Der Gommer Lauf startet in Blitzingen. Hier lebt Peter Gschwendtner, der sportlich lieber hoch hinaus will - bis auf über 8000 Meter. Mit seiner Frau Brigitte führt er das Hotel »Castle«. Doch wenn im April die Wintersaison zu Ende geht, packt Peter Gschwendtner seit Jahren seine Bergsteigerausrüstung ein und geht auf große Tour. Nepal, Tibet ... Seine Frau sieht das nicht so gern, zu groß ist die Angst, dass er nicht heil nach Hause kommt. »Ich verspreche meiner Familie jedes Mal, dass mein Oberstes Ziel nicht der Gipfel ist, sondern gesund nach Hause zu kommen.« 2004 stand er oben auf dem Mount Everest. Die Tour, die er diesmal in Angriff nimmt, ist eine ganz besondere. Es geht nach Tibet.
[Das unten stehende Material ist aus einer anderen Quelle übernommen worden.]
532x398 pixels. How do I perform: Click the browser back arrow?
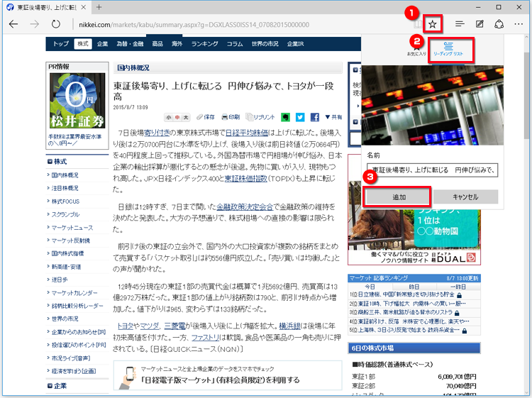pos(13,24)
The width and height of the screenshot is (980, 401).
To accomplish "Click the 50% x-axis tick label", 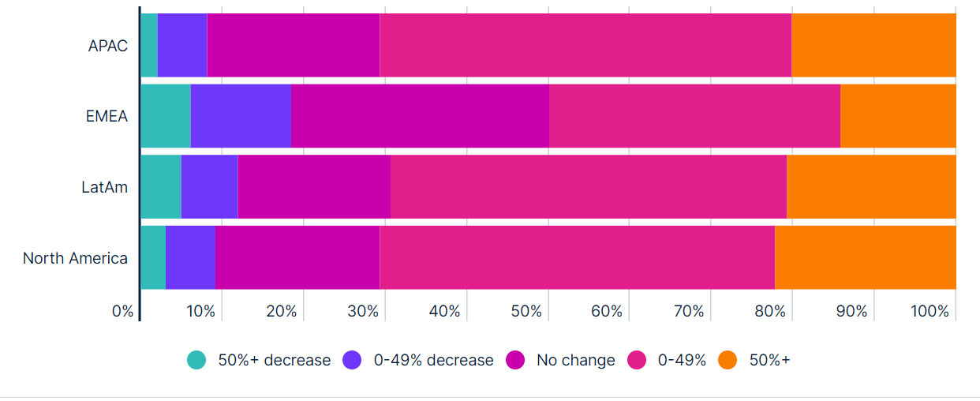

Zum Shisha Pangma, mit 8027 Metern niedrigster Achttausender. Doch nicht der Berg ist das Ziel, sondern die Hilfe für einen Bergkameraden, einen Freund. Kilian Volken war im Juli 2012 der einzige Überlebende einer zehnköpfigen Bergsteigertruppe, die am Mont Blanc von einer Lawine verschüttet wurde. Peter will ihm mit dieser gemeinsamen Tour helfen, dieses Drama zu verarbeiten.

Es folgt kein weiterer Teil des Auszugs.